WHAT YOU SHOULD DO:
In the records below, find the line that contains "Newsup (109, 2561)" and the line that contains "[Ronald Redding 4211-83528", then retype exactly those two lines and every line between them.

EXERCISE MATERIAL:
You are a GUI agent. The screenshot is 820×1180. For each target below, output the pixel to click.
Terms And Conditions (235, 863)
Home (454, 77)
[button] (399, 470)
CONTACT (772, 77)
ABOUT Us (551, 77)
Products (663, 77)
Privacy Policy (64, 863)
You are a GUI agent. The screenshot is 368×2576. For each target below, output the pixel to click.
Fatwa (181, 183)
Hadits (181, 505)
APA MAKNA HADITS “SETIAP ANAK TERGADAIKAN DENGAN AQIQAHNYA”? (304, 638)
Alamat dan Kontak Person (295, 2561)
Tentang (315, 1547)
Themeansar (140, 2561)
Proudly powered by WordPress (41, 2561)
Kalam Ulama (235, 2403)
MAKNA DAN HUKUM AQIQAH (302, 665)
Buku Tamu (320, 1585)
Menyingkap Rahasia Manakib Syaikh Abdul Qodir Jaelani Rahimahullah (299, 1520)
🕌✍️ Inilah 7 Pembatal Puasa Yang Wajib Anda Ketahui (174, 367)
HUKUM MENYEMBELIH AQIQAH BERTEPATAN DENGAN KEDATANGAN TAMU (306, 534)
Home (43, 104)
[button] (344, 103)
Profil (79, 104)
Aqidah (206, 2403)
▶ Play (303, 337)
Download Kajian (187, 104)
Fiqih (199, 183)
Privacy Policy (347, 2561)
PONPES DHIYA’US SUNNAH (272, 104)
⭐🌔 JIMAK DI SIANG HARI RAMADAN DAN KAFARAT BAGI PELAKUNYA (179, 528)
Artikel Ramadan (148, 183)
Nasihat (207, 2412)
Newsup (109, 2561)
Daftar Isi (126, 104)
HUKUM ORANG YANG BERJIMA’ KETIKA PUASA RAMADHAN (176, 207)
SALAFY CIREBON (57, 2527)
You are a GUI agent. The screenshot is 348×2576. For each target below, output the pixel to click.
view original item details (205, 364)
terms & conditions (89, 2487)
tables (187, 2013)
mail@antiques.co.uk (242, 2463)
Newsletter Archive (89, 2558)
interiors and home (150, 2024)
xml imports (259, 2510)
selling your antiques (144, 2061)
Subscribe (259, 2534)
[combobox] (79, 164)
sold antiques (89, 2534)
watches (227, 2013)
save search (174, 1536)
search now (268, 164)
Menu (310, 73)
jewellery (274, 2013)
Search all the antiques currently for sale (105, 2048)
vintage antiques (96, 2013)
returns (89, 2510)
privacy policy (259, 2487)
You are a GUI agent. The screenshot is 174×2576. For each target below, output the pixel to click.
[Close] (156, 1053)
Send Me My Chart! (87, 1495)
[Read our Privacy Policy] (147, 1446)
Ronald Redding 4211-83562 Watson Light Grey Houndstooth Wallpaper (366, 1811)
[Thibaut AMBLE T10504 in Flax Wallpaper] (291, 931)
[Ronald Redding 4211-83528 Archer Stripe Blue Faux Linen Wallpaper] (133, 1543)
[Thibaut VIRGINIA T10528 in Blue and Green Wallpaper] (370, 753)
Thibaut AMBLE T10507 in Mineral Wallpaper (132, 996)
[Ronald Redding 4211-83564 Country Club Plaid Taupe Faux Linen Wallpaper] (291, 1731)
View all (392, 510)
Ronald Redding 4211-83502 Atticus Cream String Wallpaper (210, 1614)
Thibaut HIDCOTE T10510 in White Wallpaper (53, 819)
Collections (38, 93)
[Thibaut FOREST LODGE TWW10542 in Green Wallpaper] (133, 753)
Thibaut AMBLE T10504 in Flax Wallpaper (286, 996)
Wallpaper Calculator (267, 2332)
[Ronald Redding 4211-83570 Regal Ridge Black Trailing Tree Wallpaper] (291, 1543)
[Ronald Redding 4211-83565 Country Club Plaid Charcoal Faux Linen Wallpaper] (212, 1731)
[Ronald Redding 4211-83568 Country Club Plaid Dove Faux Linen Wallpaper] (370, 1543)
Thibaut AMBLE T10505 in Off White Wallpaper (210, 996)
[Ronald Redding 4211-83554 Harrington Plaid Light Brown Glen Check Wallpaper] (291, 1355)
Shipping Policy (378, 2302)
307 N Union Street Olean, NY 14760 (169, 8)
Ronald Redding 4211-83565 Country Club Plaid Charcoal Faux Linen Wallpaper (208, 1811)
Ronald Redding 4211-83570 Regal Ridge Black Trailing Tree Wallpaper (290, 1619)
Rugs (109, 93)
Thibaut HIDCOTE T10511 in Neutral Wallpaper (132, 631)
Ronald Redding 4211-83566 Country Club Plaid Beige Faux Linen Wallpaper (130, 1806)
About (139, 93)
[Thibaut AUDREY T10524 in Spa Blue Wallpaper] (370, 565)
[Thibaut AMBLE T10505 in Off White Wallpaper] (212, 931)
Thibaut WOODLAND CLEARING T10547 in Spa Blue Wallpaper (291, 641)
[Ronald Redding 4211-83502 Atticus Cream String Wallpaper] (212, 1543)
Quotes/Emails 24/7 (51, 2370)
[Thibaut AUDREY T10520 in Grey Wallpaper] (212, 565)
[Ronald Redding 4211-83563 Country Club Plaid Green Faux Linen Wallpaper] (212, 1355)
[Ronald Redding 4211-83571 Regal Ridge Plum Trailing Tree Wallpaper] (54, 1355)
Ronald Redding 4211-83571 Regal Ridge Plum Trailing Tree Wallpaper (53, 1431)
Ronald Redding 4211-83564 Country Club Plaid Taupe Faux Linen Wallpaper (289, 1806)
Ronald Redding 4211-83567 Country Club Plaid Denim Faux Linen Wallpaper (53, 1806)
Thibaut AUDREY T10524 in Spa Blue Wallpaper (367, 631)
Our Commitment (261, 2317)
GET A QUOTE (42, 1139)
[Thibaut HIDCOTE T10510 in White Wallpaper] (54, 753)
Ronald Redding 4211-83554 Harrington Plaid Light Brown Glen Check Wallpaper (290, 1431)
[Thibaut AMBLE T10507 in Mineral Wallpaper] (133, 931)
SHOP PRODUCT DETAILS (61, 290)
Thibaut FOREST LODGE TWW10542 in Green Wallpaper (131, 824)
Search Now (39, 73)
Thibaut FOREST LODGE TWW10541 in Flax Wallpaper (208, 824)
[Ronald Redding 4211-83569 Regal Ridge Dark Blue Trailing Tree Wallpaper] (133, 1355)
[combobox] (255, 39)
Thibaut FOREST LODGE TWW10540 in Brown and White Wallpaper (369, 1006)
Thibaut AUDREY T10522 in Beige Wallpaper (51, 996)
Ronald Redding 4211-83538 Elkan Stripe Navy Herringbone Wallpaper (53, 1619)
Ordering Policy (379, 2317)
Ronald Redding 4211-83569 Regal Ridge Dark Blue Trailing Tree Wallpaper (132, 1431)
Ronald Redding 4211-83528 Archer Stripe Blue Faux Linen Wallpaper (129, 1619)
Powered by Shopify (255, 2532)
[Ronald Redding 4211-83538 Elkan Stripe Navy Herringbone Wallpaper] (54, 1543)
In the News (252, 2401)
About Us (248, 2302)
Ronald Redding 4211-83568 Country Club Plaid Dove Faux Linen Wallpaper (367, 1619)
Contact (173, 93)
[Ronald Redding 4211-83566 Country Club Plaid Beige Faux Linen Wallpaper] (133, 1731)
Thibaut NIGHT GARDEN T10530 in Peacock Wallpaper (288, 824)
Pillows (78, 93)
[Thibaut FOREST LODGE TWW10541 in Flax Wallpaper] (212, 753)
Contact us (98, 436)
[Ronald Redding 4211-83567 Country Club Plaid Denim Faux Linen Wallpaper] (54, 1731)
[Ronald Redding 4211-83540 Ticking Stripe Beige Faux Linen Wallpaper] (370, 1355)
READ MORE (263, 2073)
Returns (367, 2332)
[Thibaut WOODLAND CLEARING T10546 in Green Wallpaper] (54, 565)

TASK ANSWER:
Newsup (109, 2561)
Daftar Isi (126, 104)
HUKUM ORANG YANG BERJIMA’ KETIKA PUASA RAMADHAN (176, 207)
SALAFY CIREBON (57, 2527)
You are a GUI agent. The screenshot is 348×2576. For each target below, output the pixel to click.
view original item details (205, 364)
terms & conditions (89, 2487)
tables (187, 2013)
mail@antiques.co.uk (242, 2463)
Newsletter Archive (89, 2558)
interiors and home (150, 2024)
xml imports (259, 2510)
selling your antiques (144, 2061)
Subscribe (259, 2534)
[combobox] (79, 164)
sold antiques (89, 2534)
watches (227, 2013)
save search (174, 1536)
search now (268, 164)
Menu (310, 73)
jewellery (274, 2013)
Search all the antiques currently for sale (105, 2048)
vintage antiques (96, 2013)
returns (89, 2510)
privacy policy (259, 2487)
You are a GUI agent. The screenshot is 174×2576. For each target below, output the pixel to click.
[Close] (156, 1053)
Send Me My Chart! (87, 1495)
[Read our Privacy Policy] (147, 1446)
Ronald Redding 4211-83562 Watson Light Grey Houndstooth Wallpaper (366, 1811)
[Thibaut AMBLE T10504 in Flax Wallpaper] (291, 931)
[Ronald Redding 4211-83528 Archer Stripe Blue Faux Linen Wallpaper] (133, 1543)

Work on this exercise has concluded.